遠藤さんとのその後のその後
遠藤さんのシナリオ通り悪者に仕立てられた僕は、最後の抵抗で「ありがとう」と紳士ぶって終焉を迎えた。膝枕や手つなぎの約束まで取り付けた人生最大のチャンスは、会うことすらできないという最低の結果となってしまった。スポーツクラブでこのLINEを送った後、僕は全てを忘れるかのようにベンチプレスに集中した。そう、いつも通りに筋トレを楽しみ、図書館で本を借りて、美味しいご飯を作って食べれば僕は幸せだ。そこには遠藤さんは必要ない。そう自分を納得させた矢先、予想していなかった遠藤さんから返信が来た。
11:28 遠藤さん) 私も楽しかったよ!いい人と仲良くなれそうと思っていた。
遠藤さんは、途中からピクニックに行きたくなくなってフェードアウトを目指した。しかし、僕はやる気満々でなかなか諦めてくれない。そこで作戦を変更して、僕の揚げ足を取り、悪者にすることで関係を終わらせた。僕はまんまと引っかかった。以上が真理である・・・はずだった。僕の何の意味もない「ありがとう」は、120%既読スルーされ、遠藤さんとは永遠に交わることのないはずだった。ところが、遠藤さんから少し未練を残すようなメッセージが来ている。これは可能性があるのではないか?もう一度謝罪LINEを送って関係を修復しようか?
しかし・・・だ。中洲の女という小ボケで怒ったり、真意を確認しただけでピクニックに行かないと言ってみたり・・・僕は正直ムカついている。たぶんこの人とは合わないだろう。どうせまた僕の一言に突然怒り出すに違いない。それに僕だって、ここまでコケにされてプライドってものがある。こんなところでやすやすと謝ってたまるか!と脳では考えていた。しかしアソコは全く別の反応を示していた。遠藤さんと復活して、膝枕→手つなぎ→キス→下半身の手つなぎを想像すると、スポーツクラブという公衆の門前であるにもかかわらず、僕の下半身は地面に対して75度の角度になっていた。男の脳と下半身は、時として完全なる別人格となる。まさに今がその時。僕はこれまでの人生で、こういう場面でプライドや面子を大事にして、脳の判断に従って行動してきた。しかし、今思う。僕という人間は体にアソコが付いているのではない。アソコに脳を含めた体全体がついているのだ。つまり、僕という人間の中心を司っているのは、まぎれもなくアソコ。アソコの司令に従うことこそが、僕が最も自然に生きられるのではないか?脳が考えるつまらないプライドに従うのではなく、時として本能のおもむくままに行動してみよう!プライドを全部捨て去り、スポーツクラブの椅子に座って、こんなLINEを送ってみた。

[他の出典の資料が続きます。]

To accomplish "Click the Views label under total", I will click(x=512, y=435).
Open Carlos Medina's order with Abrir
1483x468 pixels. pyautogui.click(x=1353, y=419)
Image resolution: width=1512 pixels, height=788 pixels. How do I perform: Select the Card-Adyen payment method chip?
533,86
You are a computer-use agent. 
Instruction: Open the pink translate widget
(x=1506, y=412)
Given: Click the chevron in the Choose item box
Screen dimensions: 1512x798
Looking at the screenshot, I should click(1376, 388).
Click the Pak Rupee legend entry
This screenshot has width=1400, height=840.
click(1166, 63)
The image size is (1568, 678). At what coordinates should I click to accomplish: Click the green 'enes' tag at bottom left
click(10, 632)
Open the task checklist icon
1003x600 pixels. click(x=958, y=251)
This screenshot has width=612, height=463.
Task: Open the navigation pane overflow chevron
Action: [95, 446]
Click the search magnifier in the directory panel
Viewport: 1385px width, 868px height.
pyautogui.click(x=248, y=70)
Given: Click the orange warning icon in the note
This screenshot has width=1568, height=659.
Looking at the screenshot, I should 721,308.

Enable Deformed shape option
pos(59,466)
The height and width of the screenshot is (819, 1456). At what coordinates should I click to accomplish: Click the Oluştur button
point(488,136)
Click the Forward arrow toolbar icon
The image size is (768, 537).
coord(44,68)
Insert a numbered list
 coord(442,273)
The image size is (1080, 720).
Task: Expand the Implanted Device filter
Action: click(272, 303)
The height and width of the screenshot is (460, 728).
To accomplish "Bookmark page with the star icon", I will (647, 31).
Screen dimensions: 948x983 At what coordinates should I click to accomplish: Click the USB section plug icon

11:33 金村) 僕もこんな楽しくLINEできたの久しぶり。
で思ったこと正直に話そうって言ったから、不安な気持ちを言ってしまった・・・
未練がましいかもしれんけど、もう1回やり直せないかな?
なんてカッコ悪いメッセージだ。お前には恥というものがないのか?自分で自分が信じられなくなった。僕は人生一番のダサいLINEを送ったが、さすがにすぐに遠藤さんからの返信はない。遠藤さんも迷っているのか。しかし、ここまでプライドを捨てて、かっこ悪くなれたことはある意味清々しかった。あとは神のみぞ知る!スポーツクラブから図書館に寄って、スーパーに寄って、家に返ってシャワーを浴びた。昼食にカップラーメンを食べて、少しうとうとしかけた。その時、返事がきた。
13:43 遠藤さん) うん、そうだね。もう一度やり直してみよう。
キタ━━━━(゚∀゚)━━━━!!完全に終わったはずの関係が、首の皮一枚繋がった。僕たちは、その後少しずつメッセージを交わした。しかし、遠藤さんの返信は、怒らせる前に比べて明らかに遅い。絵文字も少ない。何か上から目線のような気もする。僕が許しを乞うて、何とか許してもらった・・・この展開で完全なる上下関係ができてしまったようだ。人間と言うのはすぐにマウンティングしたがる動物であり、下であることに甘んじていると、往々にして暴徒化する。僕は常にこの下の立場だったからそれが分かる。何とか繋ぎ止めた遠藤さんとの関係だが、それは全く余談を許さない。そして、またいつ修羅場を迎えるか分からないので細心の注意を払って、何とかピクニックまで漕ぎ着ける必要があろう!